Part of the reason Hillary Clinton can come across as calculating and controlled goes to that line of Obama’s, to the impossible expectations of perfection that come whenever a woman tries to succeed in a historically male-dominated arena. It’s not just that Hillary Clinton has to be better than men simply to earn the same amount of credit. She’s also expected, like Ginger Rogers in her dances with Fred Astaire, to make it look effortless, graceful, elegant. That’s a ridiculously unfair expectation—and let’s not pretend a Hillary Clinton who did make it all look effortless wouldn’t face the exact opposite criticisms for being suspiciously slick. In any event, Clinton can understandably struggle to clear this impossible hurdle, which helps explain why she struggles to connect with even some of those who generally agree with her politics. Contrast that with Biden, whose entire charm is rooted in the fact that he makes nothing look effortless.
None of which means it’s bad to like Joe Biden! Nor is it necessarily wrong to disagree with or even dislike Hillary Clinton. This case can illustrate a general point even as the specific circumstances add important nuance. There’s certainly an argument to be made that Clinton’s calculations in messaging and policies go beyond what sexism can explain, that they are also tied up in the murky politics of triangulation her husband championed in the 1990s. The success of more iconoclastic female politicians like Elizabeth Warren might also suggest something similarly 1990s-inflected about Clinton’s approach, that it’s no longer necessary in 2016 for a female candidate to consciously try to be all things to all people. This however understates the greater challenge of running for president compared with being a vocally progressive senator, and it more generally takes an unjustifiably optimistic view of how much the country as a whole has let go of old prejudices.
Leave Clinton out of it entirely and go back to Biden: Can you imagine any woman as gaffe-prone and unpredictable as Joe Biden becoming a credible national politician? And before you mention his 2008 opponent, Sarah Palin hasn’t been credible to anyone outside her diehard supporters in at least five years (and that’s an extremely generous estimate). Honestly, I’m not sure there even are any truly national female politicians outside of Clinton, Warren, and maybe Nancy Pelosi, which is its own problem.

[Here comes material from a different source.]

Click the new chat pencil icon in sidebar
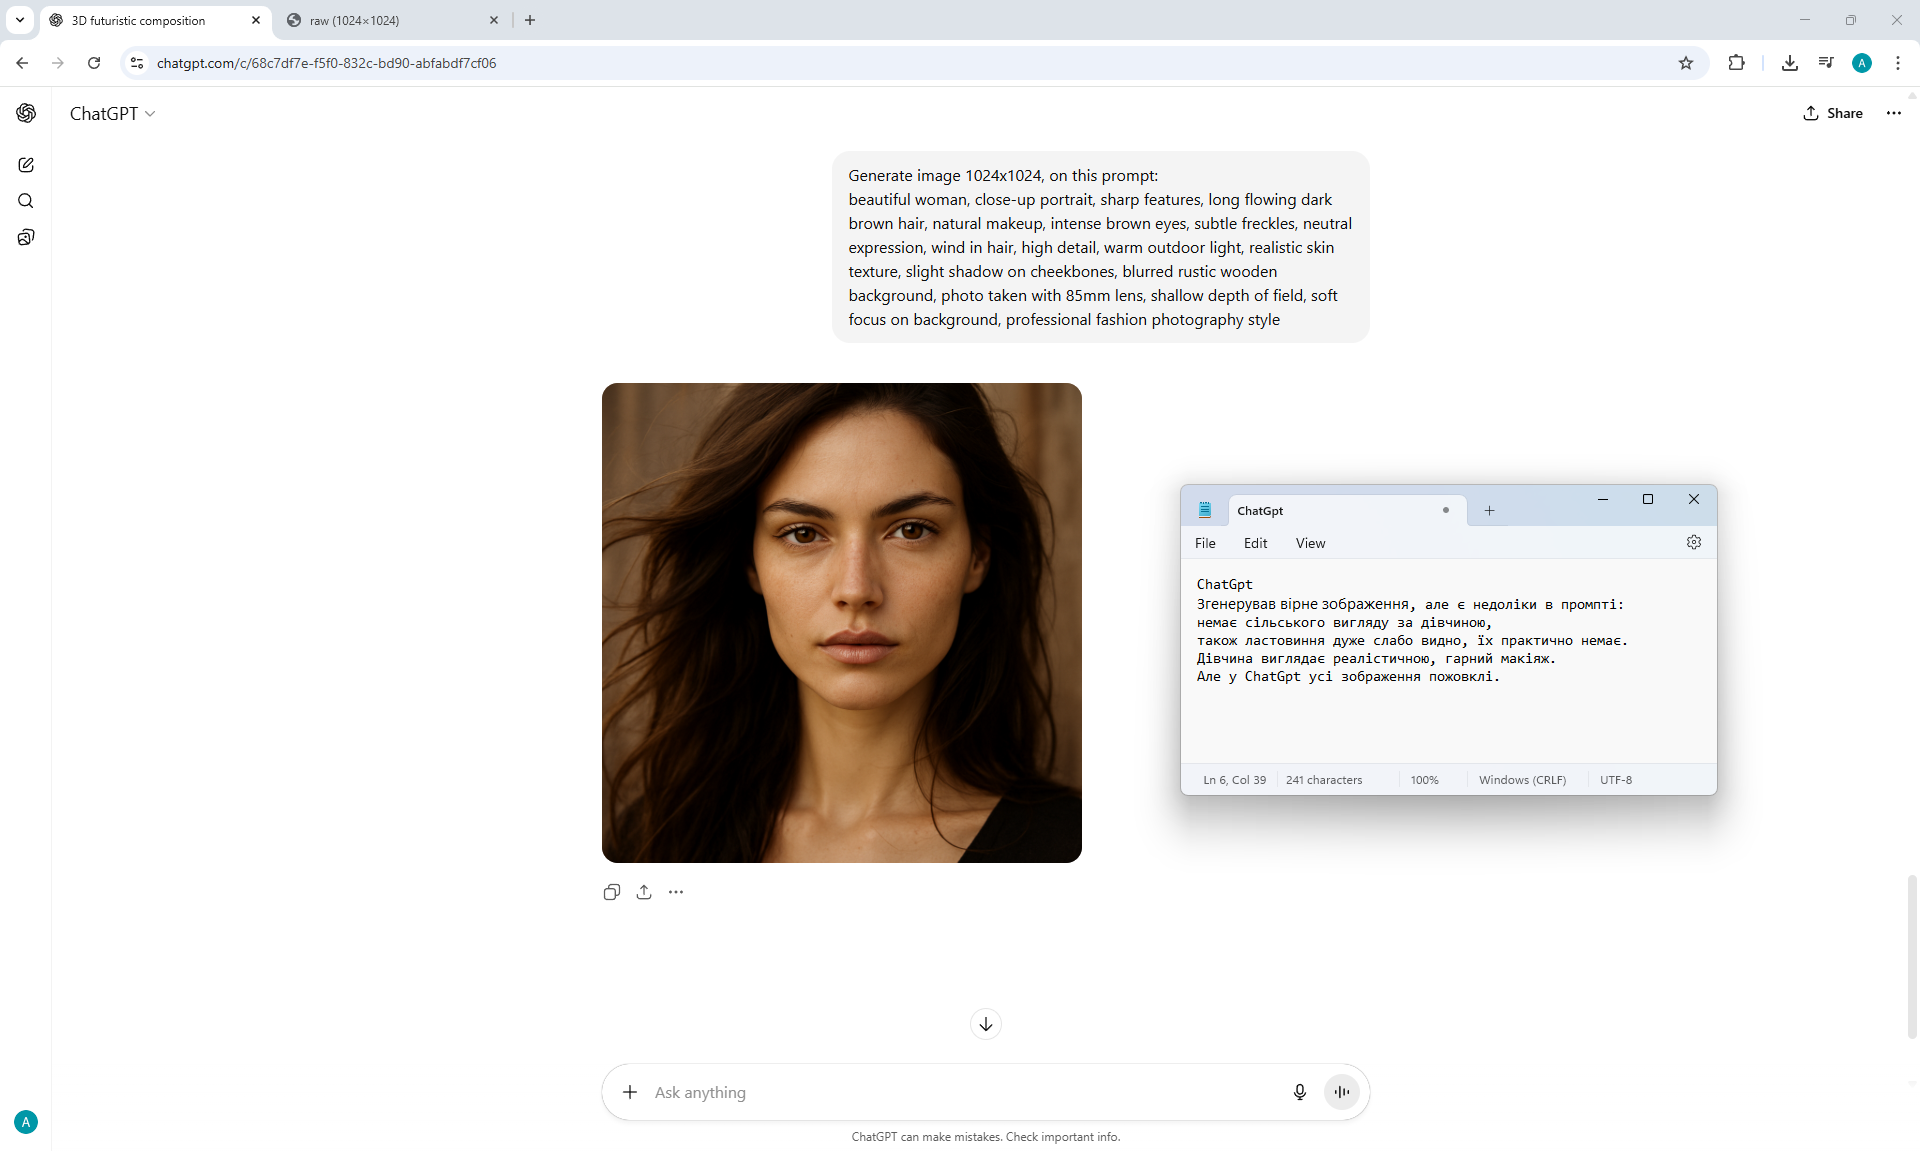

Given all the madness and rancor of the 2016 election, it’s perfectly reasonable to ignore the troubling aspects of Biden’s record and enjoy his goofy charm one last time. That’s what he’s there for. And none of this should obscure the need to examine closely Clinton’s record, policies, and promises, nor should it insulate her from criticism from the left, right, or center. Again, Clinton is the one who ran for president, so it’s absolutely right she be vetted—and more crucially, challenged to reckon with and improve on past mistakes, which is part of why contested primaries are so important—in a way Joe Biden hasn’t been. Such inconsistencies in how we think of different public figures aren’t always the worst thing in the world, but we better be damn sure we understand where those inconsistencies come from.